Stated problem: Please rewrite the stretch from the line containing "Select Results Test from the page list" through the end of the lines, substituting "overflow menu" for "ellipsis menu" and keeping everything else unchanged. Leave the pictures out of your answer.

Supplied records:
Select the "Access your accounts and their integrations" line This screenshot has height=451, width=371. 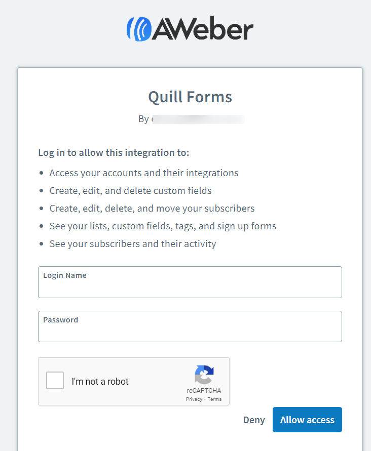click(x=144, y=173)
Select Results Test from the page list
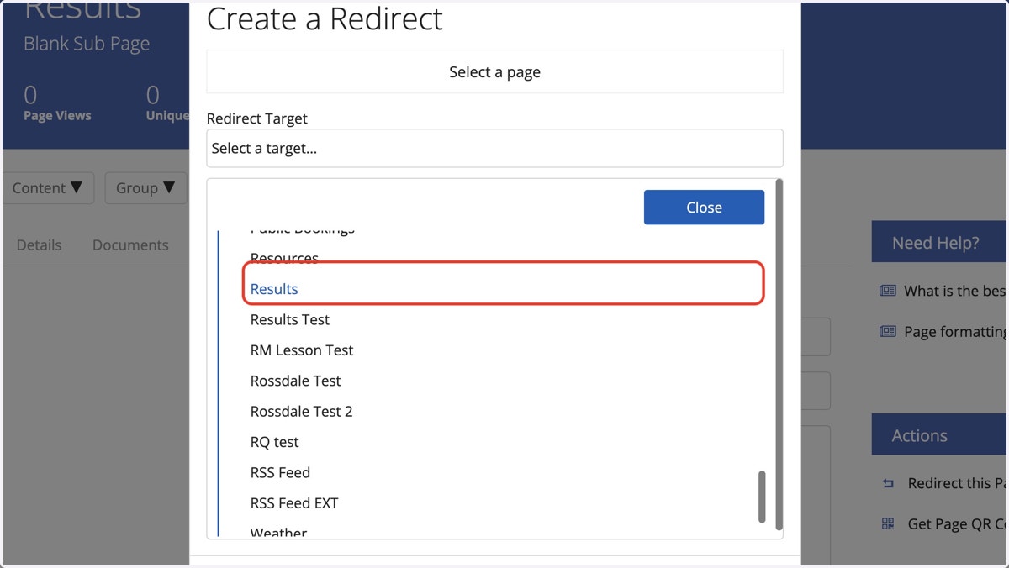1009x568 pixels. (290, 319)
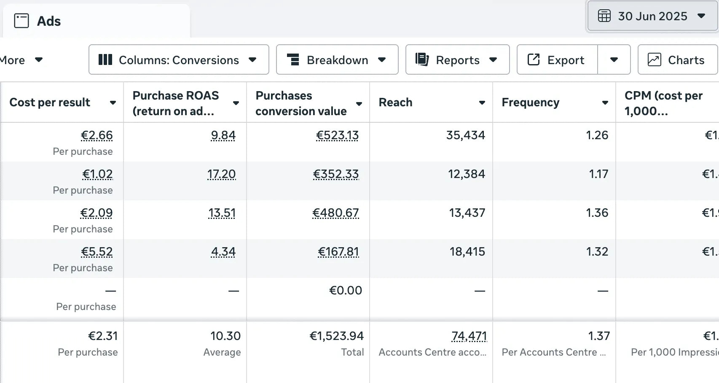Open the Purchase ROAS column options arrow
The width and height of the screenshot is (719, 383).
pyautogui.click(x=236, y=103)
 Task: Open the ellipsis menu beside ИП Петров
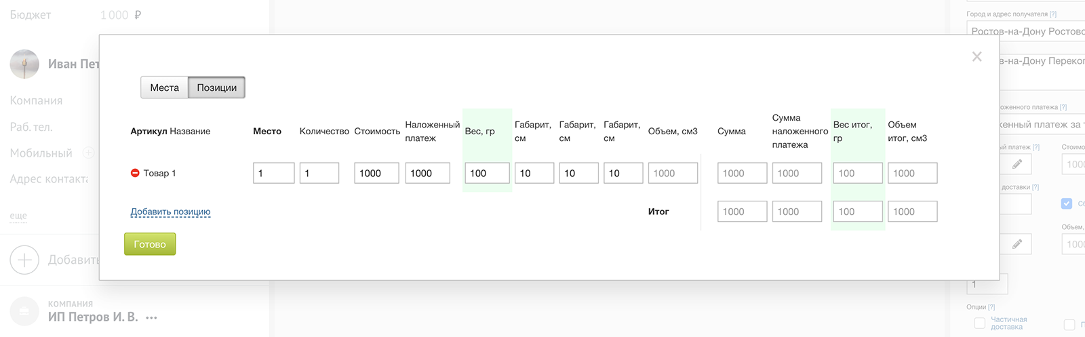coord(151,317)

The completed task:
Select Results Test from the page list
1009x568 pixels. (290, 319)
Open the Purchase ROAS column options arrow
The width and height of the screenshot is (719, 383).
pyautogui.click(x=236, y=103)
 Task: Open the overflow menu beside ИП Петров
coord(151,317)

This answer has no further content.